The claimant was driving a Honda Civic when a dump truck towing a trailer began a left-hand turn into her lane of travel. Her body stiffened and braced before she slammed into the tires of the trailer. There was a significant collision and the tires of the trailer, pulled by the truck, compressed the hood of the claimant’s vehicle.
The claimant was 20 years old and had yet to establish herself in a career. As a result of the accident she suffered from anxiety and headaches and developed chronic pain. Following an eight-day “fast track” trial, the judge apportioned liability 10% to her and 90% to the appellants. He assessed her damages to be $364,016.16, including $250,000 for her loss of future earning capacity. After reducing her damages by 10% for her contributory negligence, he awarded her $327,614.54.( Deegan v. L’Heureux,2023 BCCA 159)
Loss of Future Income : Earnings versus Capital Asset Approach
Every personal injury lawyer needs to understand the different between the capital asset approach and the earnings approach.
As the Court of Appeal reaffirmed the earnings approach is typically used in cases where there is an identifiable loss of income, for example, where the claimant has an established work history. On the other hand, the capital asset approach is typically used when that is not the case and the court makes an award for the plaintiff’s loss of opportunity, for example, with a young plaintiff whose career path is uncertain (see also Kringhaug v.

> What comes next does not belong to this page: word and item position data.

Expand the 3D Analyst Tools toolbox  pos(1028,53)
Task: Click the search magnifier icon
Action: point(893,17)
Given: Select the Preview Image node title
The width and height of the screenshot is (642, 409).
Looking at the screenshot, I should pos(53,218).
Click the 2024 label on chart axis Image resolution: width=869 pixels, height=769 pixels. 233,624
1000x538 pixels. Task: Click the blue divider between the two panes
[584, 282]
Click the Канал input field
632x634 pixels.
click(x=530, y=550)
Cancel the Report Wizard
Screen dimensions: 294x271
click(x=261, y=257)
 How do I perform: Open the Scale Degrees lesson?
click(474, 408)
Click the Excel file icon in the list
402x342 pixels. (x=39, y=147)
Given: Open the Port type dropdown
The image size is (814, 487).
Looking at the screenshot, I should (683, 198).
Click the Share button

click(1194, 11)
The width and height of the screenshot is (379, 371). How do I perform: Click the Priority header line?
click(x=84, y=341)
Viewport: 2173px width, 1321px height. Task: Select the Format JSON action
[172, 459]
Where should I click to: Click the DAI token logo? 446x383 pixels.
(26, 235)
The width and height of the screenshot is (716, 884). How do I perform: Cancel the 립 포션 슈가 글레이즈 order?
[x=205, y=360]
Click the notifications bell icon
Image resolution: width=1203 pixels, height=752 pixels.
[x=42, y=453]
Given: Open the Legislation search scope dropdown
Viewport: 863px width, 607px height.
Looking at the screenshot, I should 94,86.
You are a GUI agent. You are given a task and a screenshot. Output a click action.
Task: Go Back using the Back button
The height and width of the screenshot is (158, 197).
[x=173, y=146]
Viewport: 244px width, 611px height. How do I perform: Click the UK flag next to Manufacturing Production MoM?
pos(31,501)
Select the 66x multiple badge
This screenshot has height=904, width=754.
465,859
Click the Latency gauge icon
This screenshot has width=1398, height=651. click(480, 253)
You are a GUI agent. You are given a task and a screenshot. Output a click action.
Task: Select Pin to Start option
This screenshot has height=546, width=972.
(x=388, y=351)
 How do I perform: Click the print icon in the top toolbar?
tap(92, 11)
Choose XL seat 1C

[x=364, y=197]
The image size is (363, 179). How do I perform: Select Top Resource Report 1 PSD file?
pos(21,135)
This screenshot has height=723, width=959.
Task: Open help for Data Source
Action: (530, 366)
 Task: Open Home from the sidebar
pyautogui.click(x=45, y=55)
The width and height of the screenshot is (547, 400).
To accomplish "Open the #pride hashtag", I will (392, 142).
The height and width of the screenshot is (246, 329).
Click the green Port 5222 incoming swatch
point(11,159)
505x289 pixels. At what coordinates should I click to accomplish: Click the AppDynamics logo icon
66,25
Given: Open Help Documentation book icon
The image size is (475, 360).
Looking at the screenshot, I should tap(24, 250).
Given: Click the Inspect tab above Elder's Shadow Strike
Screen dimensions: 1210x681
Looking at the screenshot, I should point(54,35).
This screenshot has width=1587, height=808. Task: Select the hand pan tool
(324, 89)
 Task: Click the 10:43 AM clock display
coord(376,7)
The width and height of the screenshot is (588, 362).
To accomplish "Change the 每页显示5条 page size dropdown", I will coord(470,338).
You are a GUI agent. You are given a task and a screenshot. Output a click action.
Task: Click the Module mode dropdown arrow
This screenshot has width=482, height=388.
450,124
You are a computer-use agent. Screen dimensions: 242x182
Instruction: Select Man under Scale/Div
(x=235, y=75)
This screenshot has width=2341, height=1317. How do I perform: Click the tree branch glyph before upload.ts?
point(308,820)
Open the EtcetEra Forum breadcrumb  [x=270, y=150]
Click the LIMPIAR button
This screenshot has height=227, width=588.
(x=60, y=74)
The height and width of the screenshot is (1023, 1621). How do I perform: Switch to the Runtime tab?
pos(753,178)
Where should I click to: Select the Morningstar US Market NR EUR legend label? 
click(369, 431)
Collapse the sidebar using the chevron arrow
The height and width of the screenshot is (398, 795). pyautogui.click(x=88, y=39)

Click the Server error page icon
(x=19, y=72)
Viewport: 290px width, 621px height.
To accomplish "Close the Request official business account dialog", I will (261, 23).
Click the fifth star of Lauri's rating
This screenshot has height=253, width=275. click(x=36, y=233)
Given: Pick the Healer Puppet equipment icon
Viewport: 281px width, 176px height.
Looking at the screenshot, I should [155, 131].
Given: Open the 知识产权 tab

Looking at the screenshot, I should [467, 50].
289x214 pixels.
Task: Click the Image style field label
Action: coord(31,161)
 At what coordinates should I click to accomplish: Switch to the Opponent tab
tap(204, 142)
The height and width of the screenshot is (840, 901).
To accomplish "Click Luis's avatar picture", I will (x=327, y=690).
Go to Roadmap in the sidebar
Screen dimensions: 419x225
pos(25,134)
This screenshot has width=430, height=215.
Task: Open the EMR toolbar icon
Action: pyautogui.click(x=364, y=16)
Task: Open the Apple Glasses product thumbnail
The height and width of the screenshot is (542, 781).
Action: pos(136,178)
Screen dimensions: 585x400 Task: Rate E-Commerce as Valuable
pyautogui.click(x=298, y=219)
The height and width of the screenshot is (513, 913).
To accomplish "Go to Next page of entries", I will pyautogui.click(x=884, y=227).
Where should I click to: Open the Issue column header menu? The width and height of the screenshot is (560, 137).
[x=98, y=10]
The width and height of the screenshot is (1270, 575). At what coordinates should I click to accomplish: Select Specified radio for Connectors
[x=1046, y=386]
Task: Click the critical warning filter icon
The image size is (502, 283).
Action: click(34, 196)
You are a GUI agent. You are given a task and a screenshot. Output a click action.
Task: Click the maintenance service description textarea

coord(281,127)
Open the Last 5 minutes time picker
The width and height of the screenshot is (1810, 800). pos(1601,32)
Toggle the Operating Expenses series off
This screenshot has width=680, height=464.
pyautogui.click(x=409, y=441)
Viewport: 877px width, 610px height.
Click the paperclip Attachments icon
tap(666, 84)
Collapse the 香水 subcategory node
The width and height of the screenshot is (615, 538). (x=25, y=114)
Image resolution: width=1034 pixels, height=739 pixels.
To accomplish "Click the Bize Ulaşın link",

Men, 2022 BCCA 186 at para. 43)
The trial judge in this case had settled on the capital asset approach for assessing loss of future earning capacity. One method for using the capital asset approach is to award the claimant’s entire annual income for one or more years. It was wrong in this case for the trial judge to use an earnings approach to assess a capital loss.
Evidence to Prove a Future Loss of Earnings
When setting aside the trial judges award of $250,000 the Court of Appeal stated:
 Despite the difficulties associated with valuing the loss of a young plaintiff’s loss of earning capacity and the appropriateness of making “global” awards in such contexts, it is always preferable for trial judges to transparently explain how they arrived at their award. In this instance, the judge’s reasons are lacking. Although the full record makes reasonably clear that the judge accepted Ms. L’Heureux’s theory of loss, there were significant shortcomings in that theory that essentially precluded its application. As a result, it must be set aside.
In order to use the earnings approach it is best to have a consistent track record of earnings for the loss in a specific job. However, given the state of the evidence in this case, it was not appropriate to calculate the present value of an annual income loss or to award the present value of a nominal percentage loss against her expected annual income. Rather, it was an appropriate case to award a multiple of the claimant’s pre-trial annual income.
The Court of Appeal concluded that had it not been for the pandemic, the claimant’s pre-trial annual income at $17 per hour would have been in the range of $35,000. In view of her youth, the chronic nature of her injuries and the judge’s finding that her injuries would adversely affect her ability to earn income in her preferred field of child care and her youth, the Court considered this an appropriate case to award $70,000 for loss of future earning capacity. This amounts to 2 years of lost salary. The award for future loss of income was therefore reduced from $250,000 to $70,000 by the Court of Appeal.